Watching in mounting impatience and irritation, I told him I had already spent a week in Greece and they would surely have said something if the visa was in any way faulty. He didn’t hear me or didn’t understand what I said or if he did, took no notice. Instead, he produced a little pencil torch and began peering at the back of the visa in its light.
“I am not returning to your country!” I snapped and got the first squeak out of the man. “Why?” he asked. Because no one has ever subjected my passport to such intense scrutiny, I told him. He explained then that Turkish immigration officials were under special orders to examine the documents of anyone going from Turkey to western Europe. I retorted that could apply only to unemployed Turks bent on slipping into the European Union with forged papers.
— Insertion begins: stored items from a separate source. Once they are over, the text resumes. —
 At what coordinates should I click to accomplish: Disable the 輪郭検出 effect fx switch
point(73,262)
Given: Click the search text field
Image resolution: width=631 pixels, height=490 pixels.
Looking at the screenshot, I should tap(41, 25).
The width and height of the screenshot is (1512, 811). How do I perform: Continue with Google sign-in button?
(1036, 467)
I am sorry I said that because I now know that while Turkey is booming, Greece is suffering a depression. Those who cross illegally from Turkey into Greece en route to better-off European countries are not Turks but Afghans, Pakistanis and Bangladeshis. I might easily have been one of them!
The traffic in manpower is so busy that, as between India and Bangladesh, Greece has erected a 25-foot high fence across the land border between its Thrace province and Turkey. Thrace, incidentally, is the only part of Greece where Muslims still live and where some mosques can still be seen.
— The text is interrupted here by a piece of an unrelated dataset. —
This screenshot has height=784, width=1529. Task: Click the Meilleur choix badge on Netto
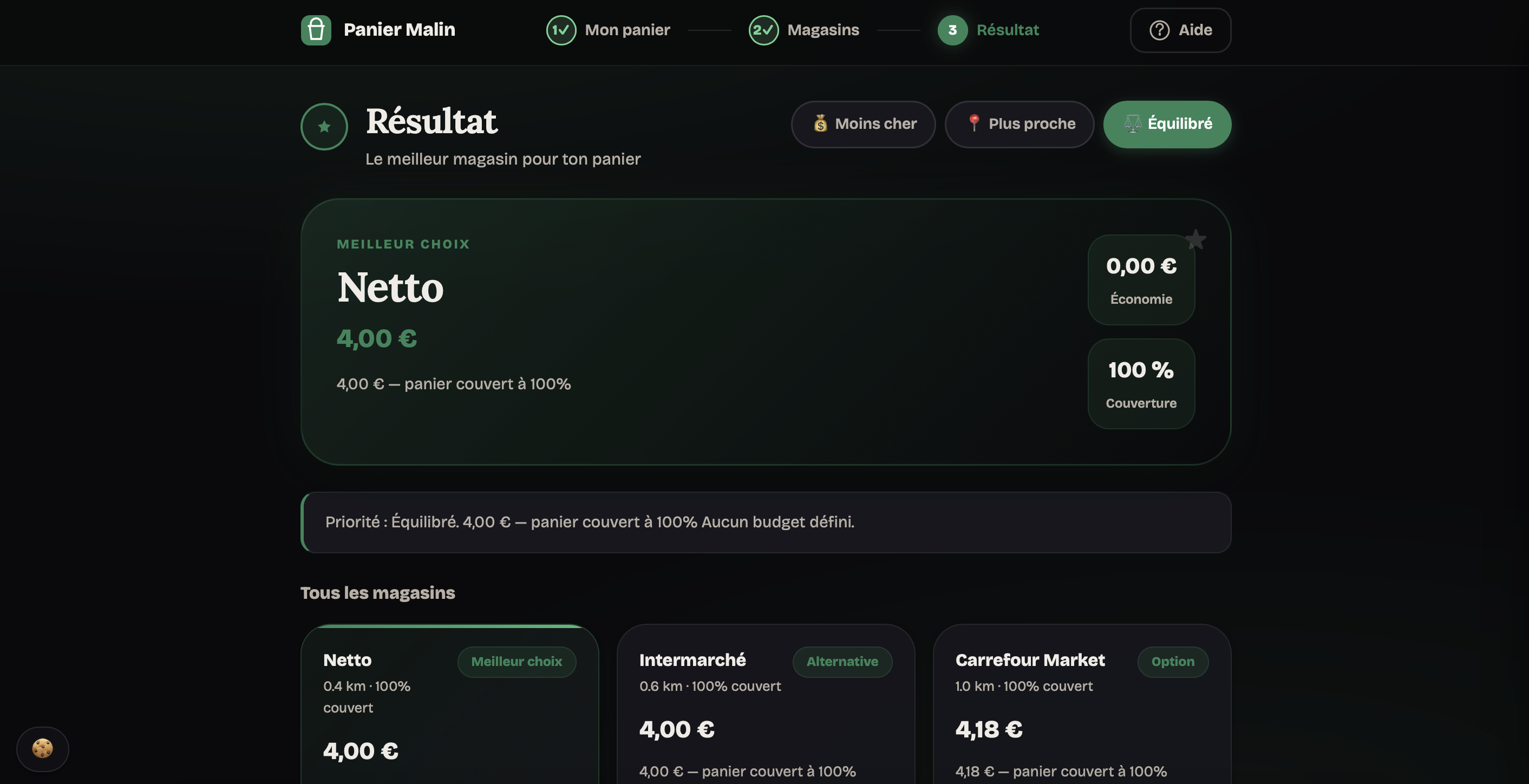coord(516,662)
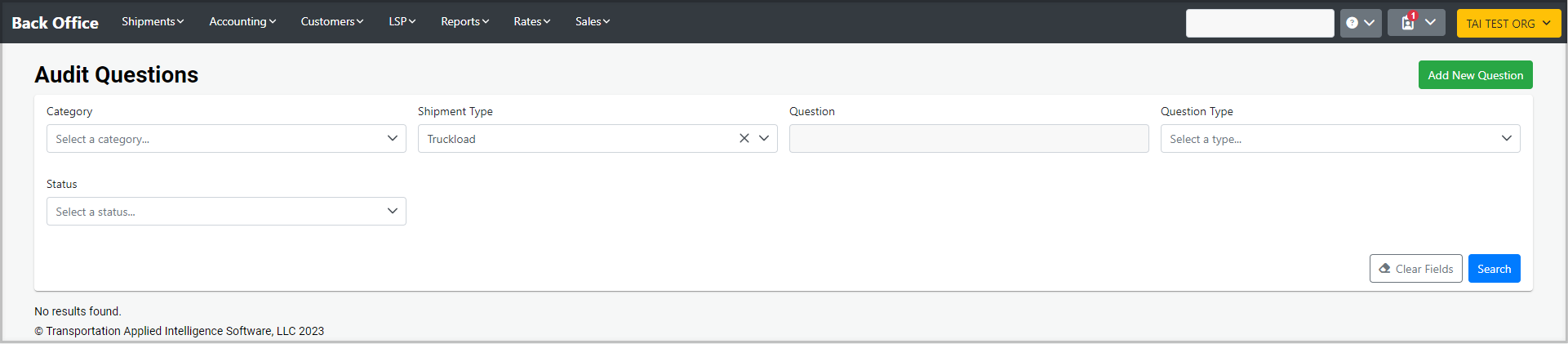This screenshot has width=1568, height=344.
Task: Open the clipboard notifications menu with badge
Action: point(1415,23)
The fence has forced smugglers to take migrants in small boats down the Aegean Sea, south of Crete, across Libyan waters, and up the Ionian Sea to the Adriatic and Italian coasts. Clandestine traffic on this route tripled from 1,500 in 2011 to 4,400 in 2012. Fatalities are common since traffickers use leaky tubs in rough seas.
A sailing boat following that route sank off the coast of the Greek island of Kythira where we were staying recently, taking 122 migrants’ lives. At least 48 migrants drowned in the Mediterranean earlier this month. Nevertheless, thousands of illegal migrants are waiting in Istanbul to pay $ 1,000 each for the dangerous crossing to what they hope will be a new future.
It’s a sad fact of life that the lowest form of existence in Europe represents a tremendous improvement for the vast majority of Asians. Even the scruffy young Pakistani trying to sell me contraband cigarettes in Piraeus harbour or the ragged Bangladeshi selling cheap toys above the spectacular sunset at Oia on Santorini island are better off than in their native habitat.
Hence Greece’s Operation Xenios Zeus in 2012, which rounded up thousands of immigrants and subjected them to prolonged interrogation at detention centres. With Greece, Cyprus, Italy, Spain, Portugal and Ireland suffering recession and forced to adopt austerity measures, ultra-nationalist politicians are assured of support if they blame the foreigners in their midst for their troubles. Some countries even penalise Gypsies who have lived in Europe for centuries, though with remote Indian roots.
Recent constitutional changes will allow the new European Parliament to decide for the first time who will lead the next European Commission, Europe’s executive body, which initiates legislation and supervises implementation. Next week’s election results will also decide the next European Commission president.
The return of the militant native bodes ill for the relative outsider. A swastika painted on a rock in Santorini above the legend “Hellas Brigade” says it all.